First, let’s create a “cleanup” section in our main.c file. After the audio and video threads have been created, use pthread_join on both threads to pause execution of the main thread until all threads have exited.

The prototype for pthread_join is:

int pthread_join(pthread_t thread, void **value_ptr);

The first parameter is the handle to the thread to join to (the variable we created above, then filled-in with pthread_create() above).

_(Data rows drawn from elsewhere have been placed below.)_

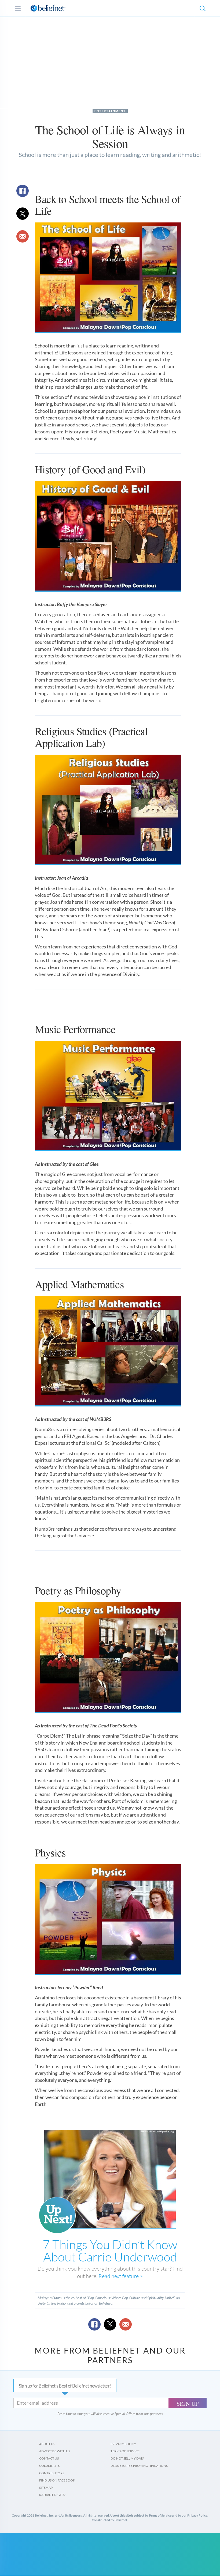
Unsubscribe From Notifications (139, 2466)
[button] (202, 8)
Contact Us (49, 2458)
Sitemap (46, 2488)
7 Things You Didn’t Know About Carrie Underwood (110, 2250)
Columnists (49, 2466)
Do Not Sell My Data (127, 2458)
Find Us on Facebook (57, 2480)
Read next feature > (120, 2276)
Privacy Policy (123, 2444)
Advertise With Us (54, 2451)
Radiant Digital (52, 2495)
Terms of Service (125, 2451)
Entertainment (110, 111)
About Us (47, 2444)
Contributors (51, 2473)
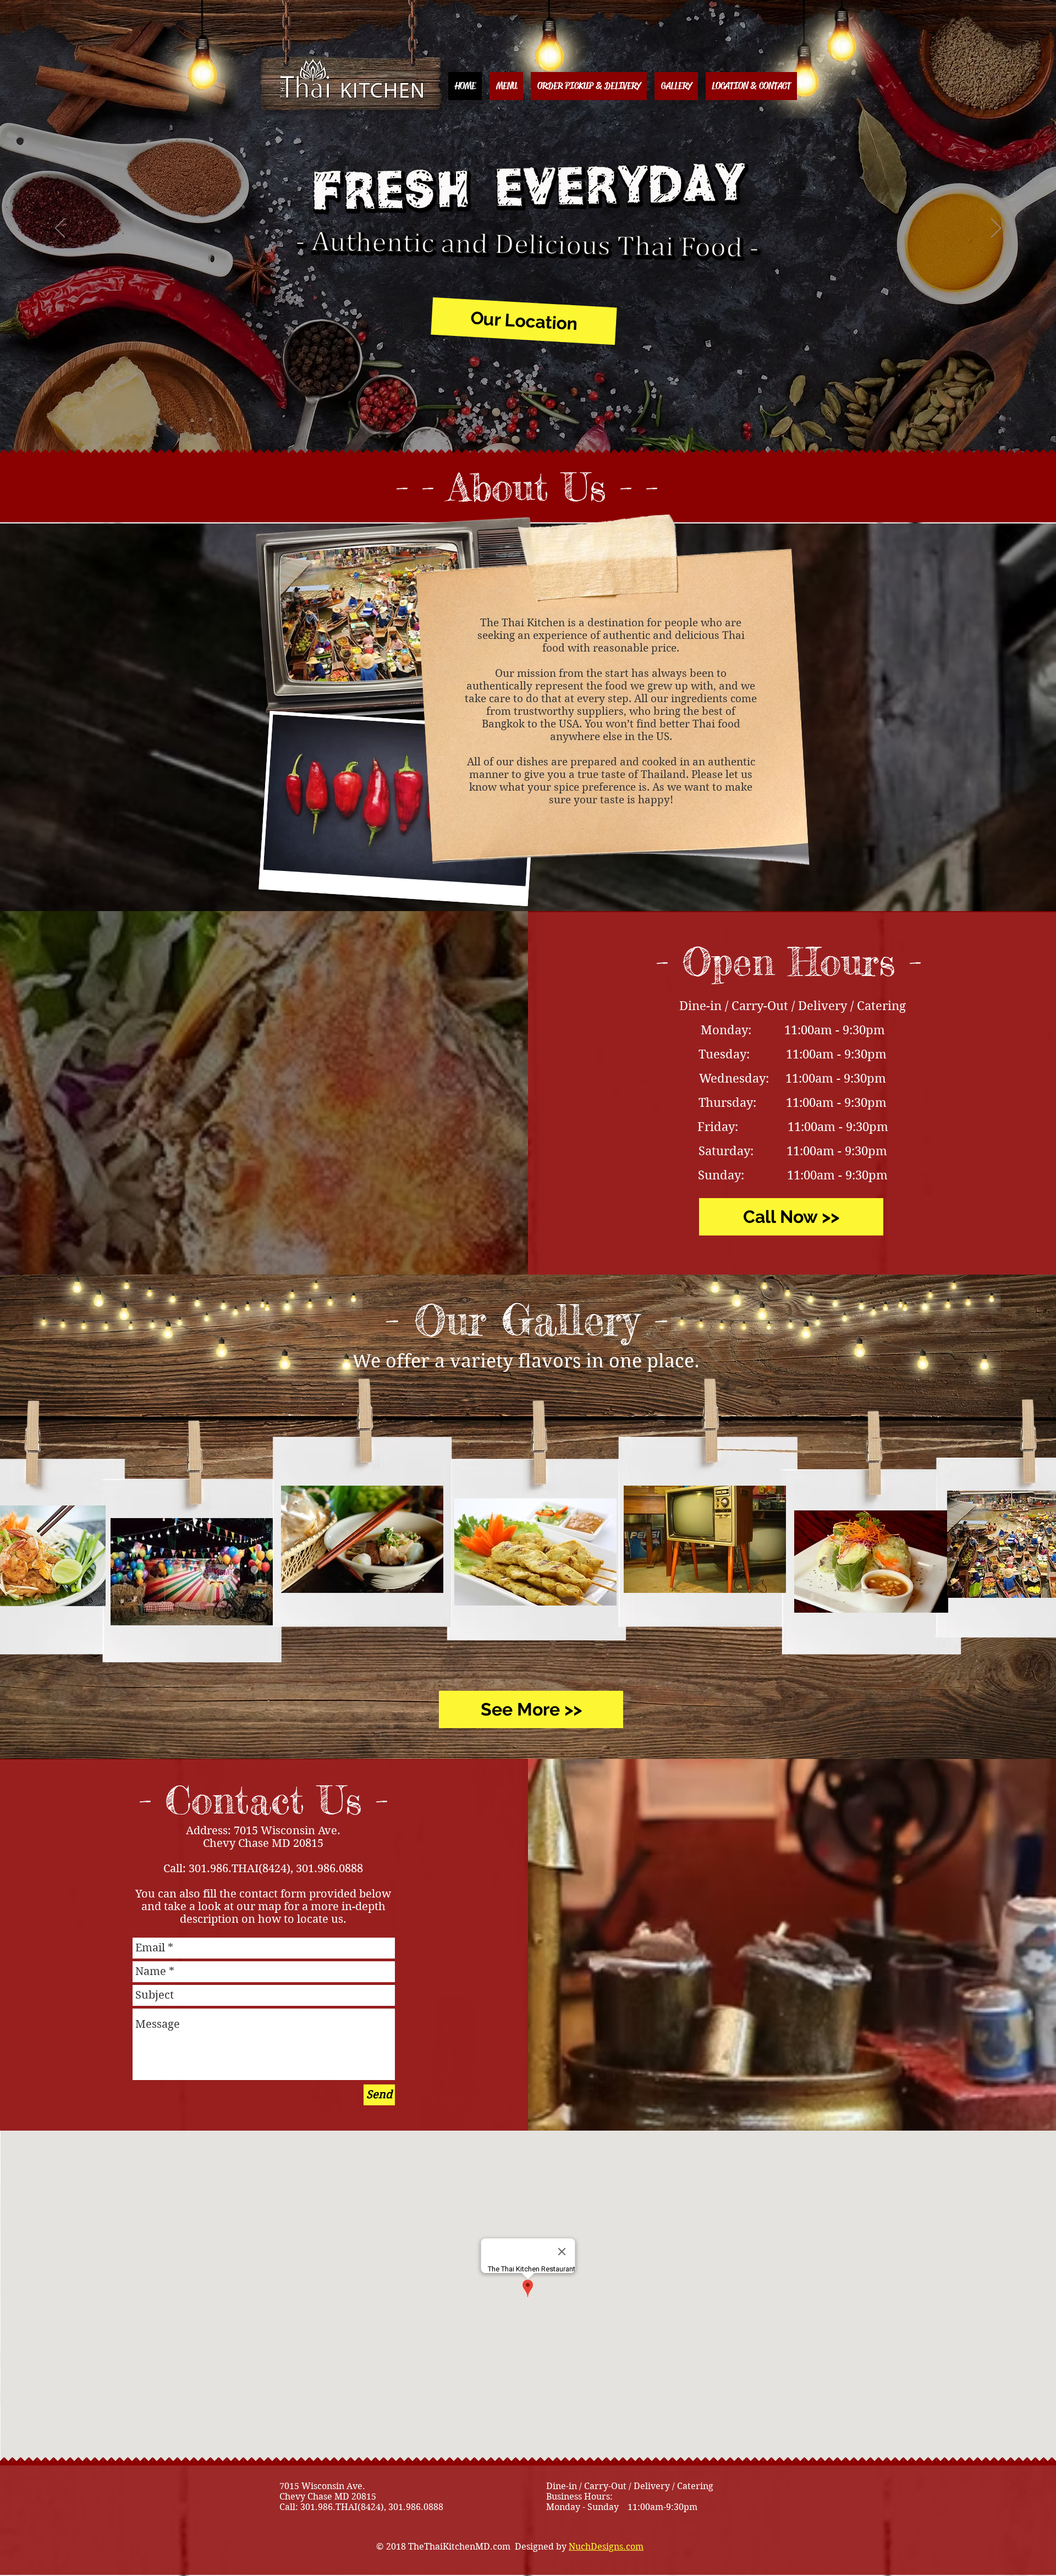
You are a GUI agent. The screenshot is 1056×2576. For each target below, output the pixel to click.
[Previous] (60, 228)
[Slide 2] (538, 430)
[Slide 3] (528, 430)
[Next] (996, 228)
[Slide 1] (518, 430)
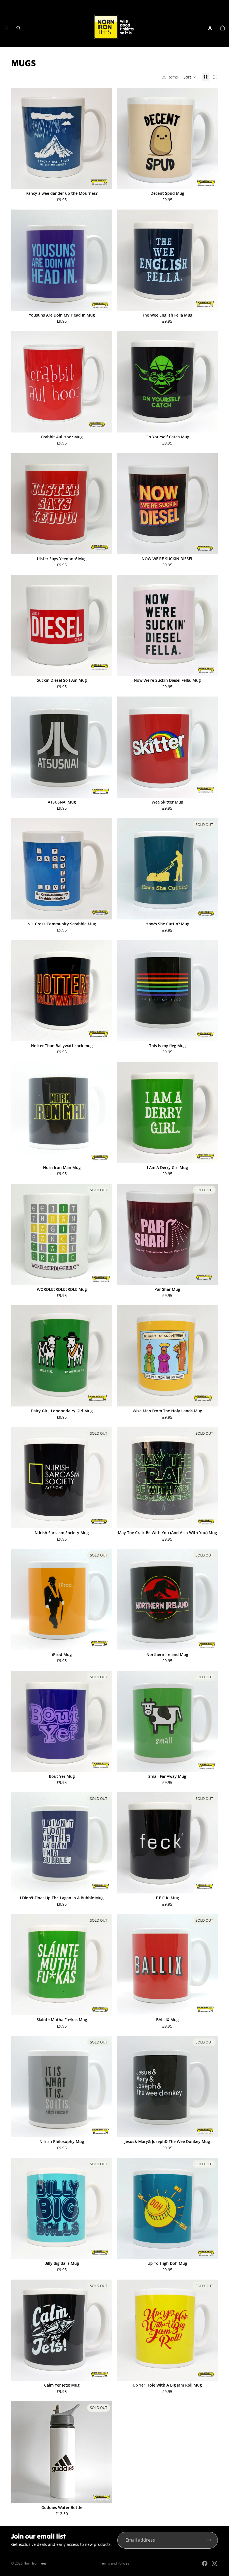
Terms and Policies (114, 2563)
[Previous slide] (125, 1721)
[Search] (18, 28)
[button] (189, 77)
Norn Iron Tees (35, 2563)
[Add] (104, 180)
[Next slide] (209, 1721)
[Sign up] (209, 2540)
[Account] (210, 28)
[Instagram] (214, 2563)
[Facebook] (204, 2563)
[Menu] (6, 28)
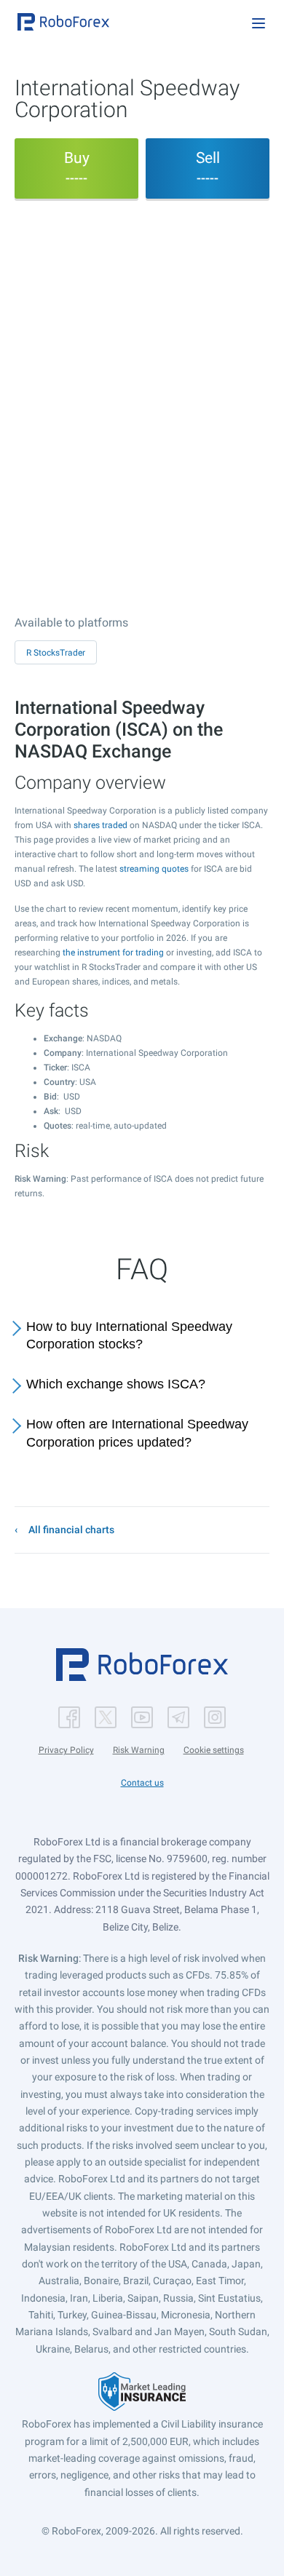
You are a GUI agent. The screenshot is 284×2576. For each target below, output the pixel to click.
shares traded (100, 825)
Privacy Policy (66, 1750)
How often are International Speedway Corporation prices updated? (137, 1433)
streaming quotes (154, 869)
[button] (63, 22)
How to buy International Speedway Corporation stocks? (129, 1335)
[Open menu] (258, 23)
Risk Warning (139, 1750)
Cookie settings (214, 1750)
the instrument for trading (113, 952)
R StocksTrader (55, 653)
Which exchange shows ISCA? (115, 1384)
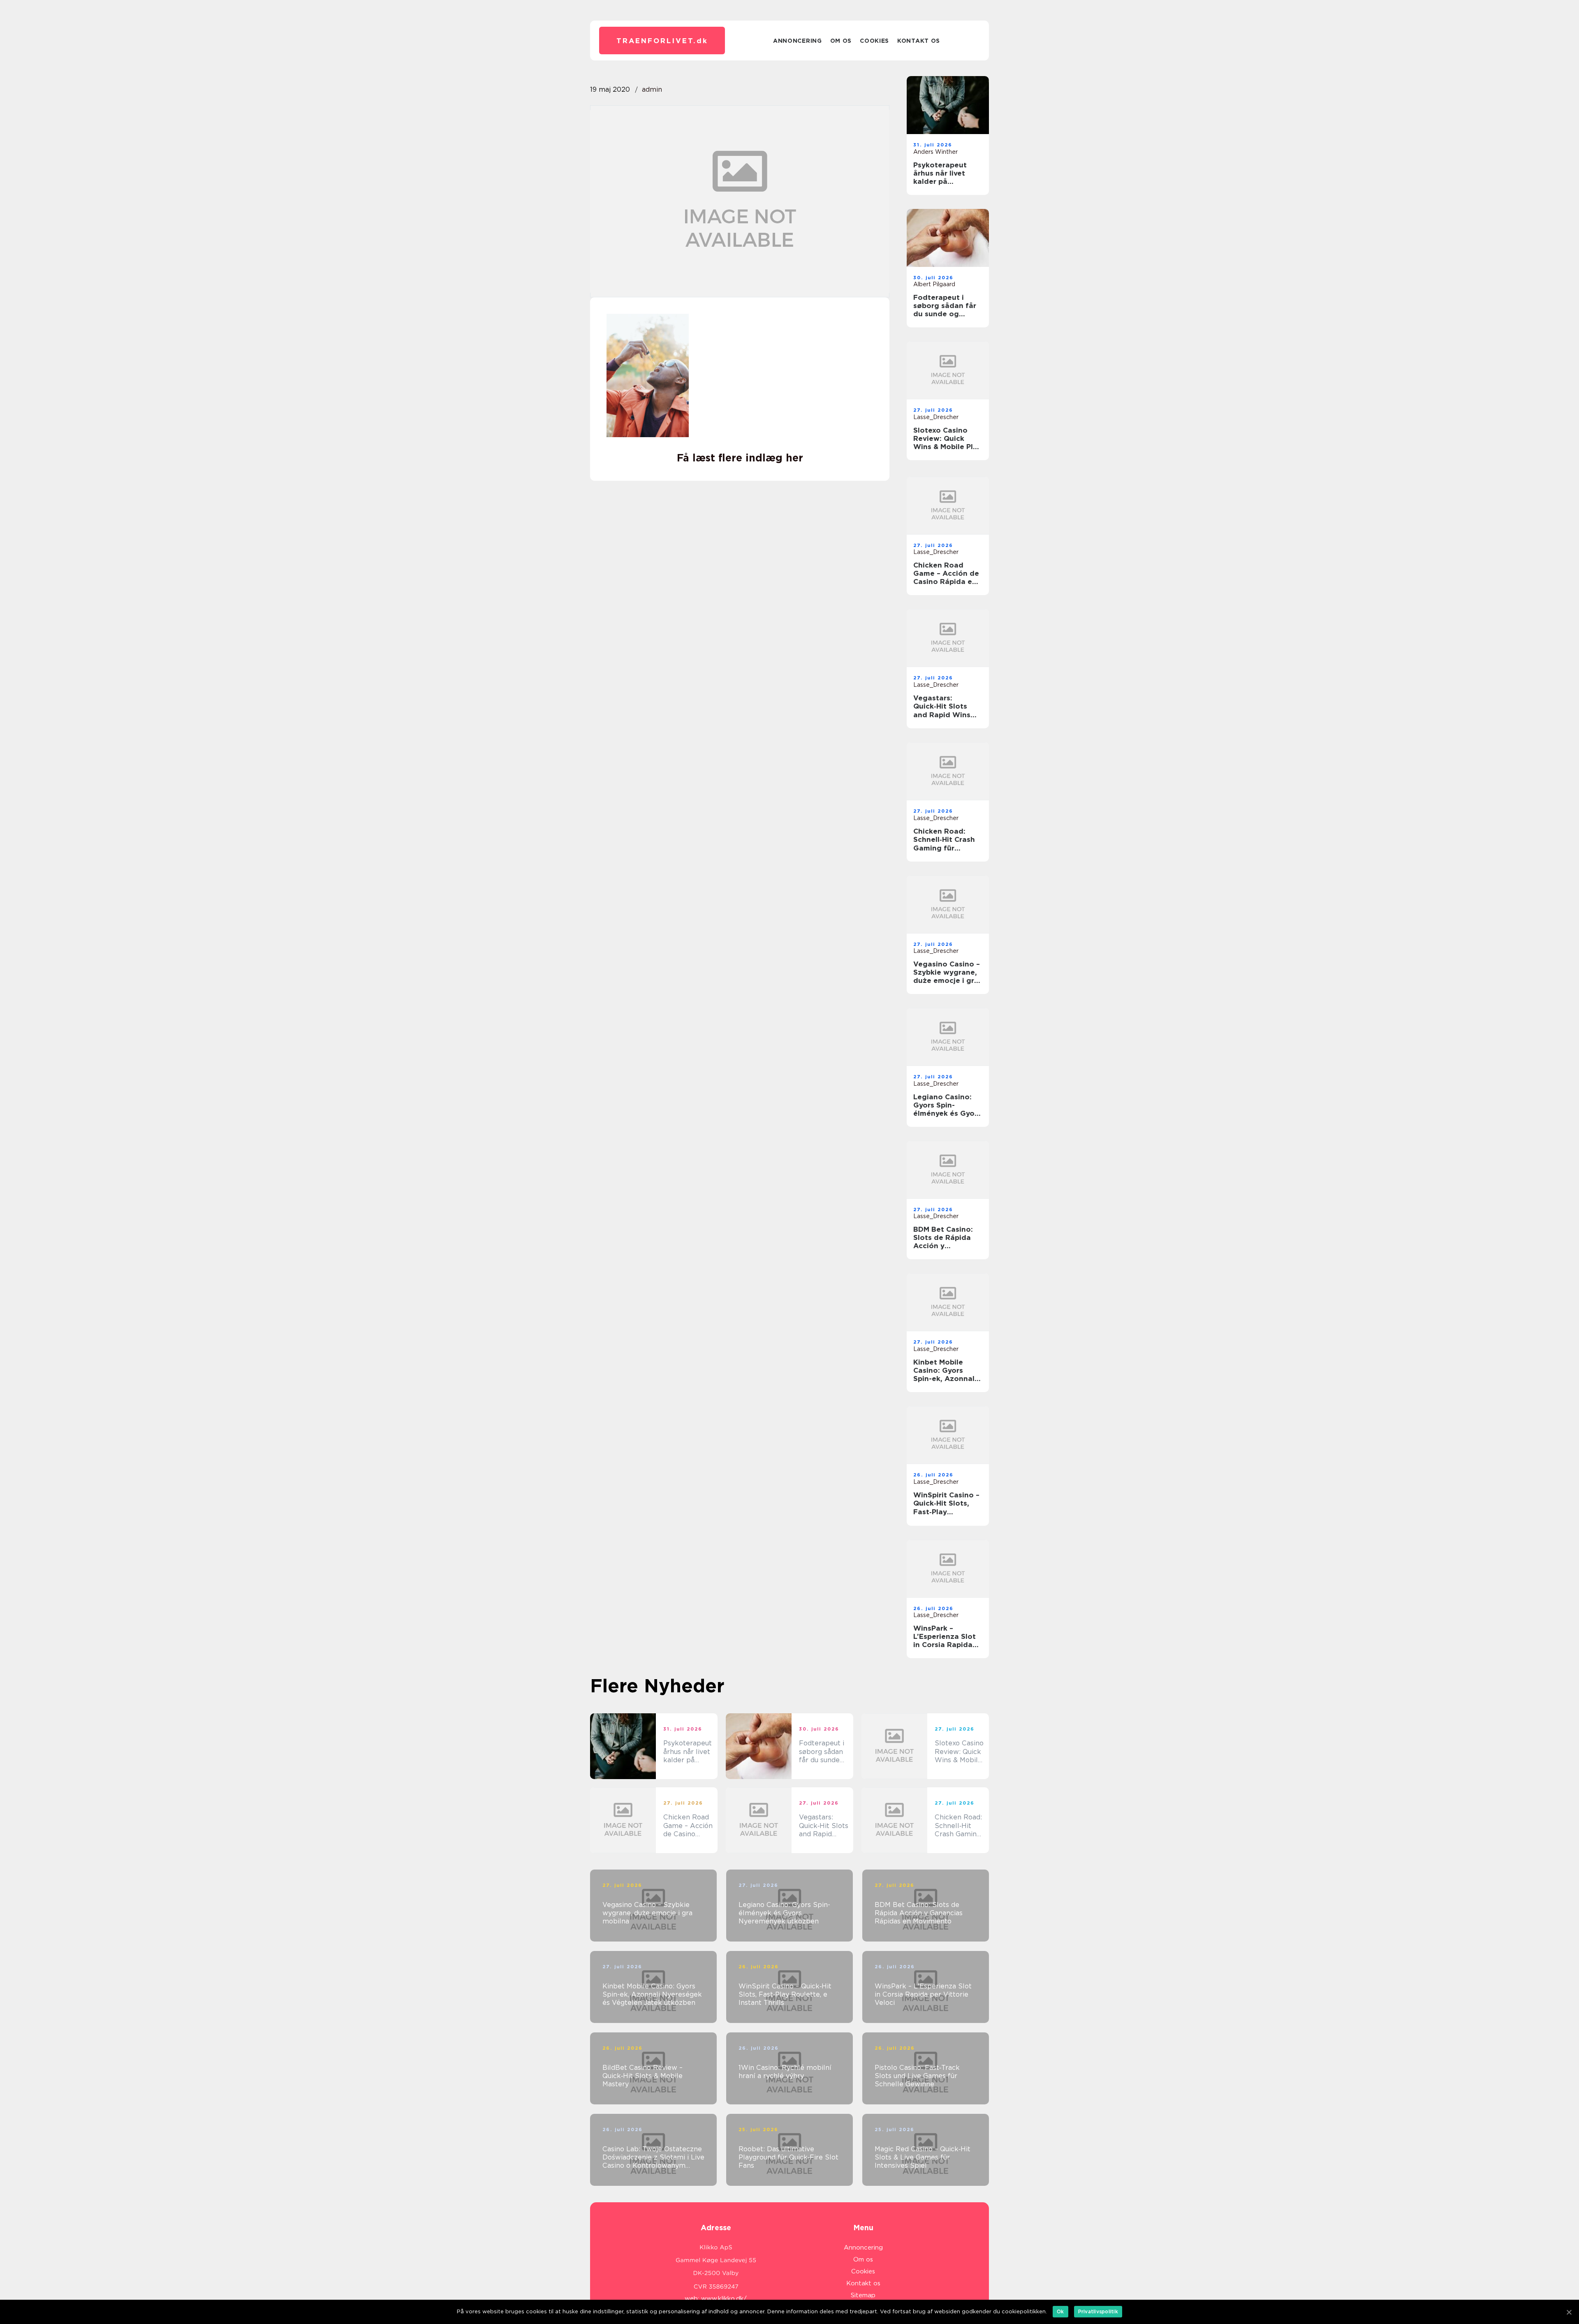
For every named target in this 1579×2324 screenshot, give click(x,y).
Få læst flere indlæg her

We use audioThreadReturn and videoThreadReturn pointers (by reference) to store the return status (pass/fail) from the join function. Since we want to return a value via this argument, we want to pass the (void pointer) argument by reference. To avoid getting an incompatible pointer type warning, we want to recast this argument – since this recasting can be a bit tricky for some of us, rather than have you figure it out by trial-and-error, here are the values to use for the second argument of each join function:

(void **) &videoThreadReturn
(void **) &audioThreadReturn

So, as an example, to join the video thread, you can write the following after “cleanup:” :

pthread_join(videoThread, (void **) &videoThreadReturn);
  • Ensure all initMask #defines are completed for video and audio.
  • Save and close main.c.

Edit makefile_profile.mak

  • Modify makefile_profile.mak to use the ALSA sound libraries by adding -lasound to CFLAGS.
  • Build and run the application
beagle$ make 
beagle$ ./videoThru_DEBUG.Beagle 

You should have simultaneous audio and video playing through the board.

  • Press Ctrl-C to exit the application.

Demo your program

  1. Demo you program.
  2. Run htop in another window. Why does videoThru_DEBUG.Beagle show up twice? How much of the CPU does it use?
  3. Run ps aux | grep vid. What shows up? Try ps aux -L | grep vid. What can you tell about the threads?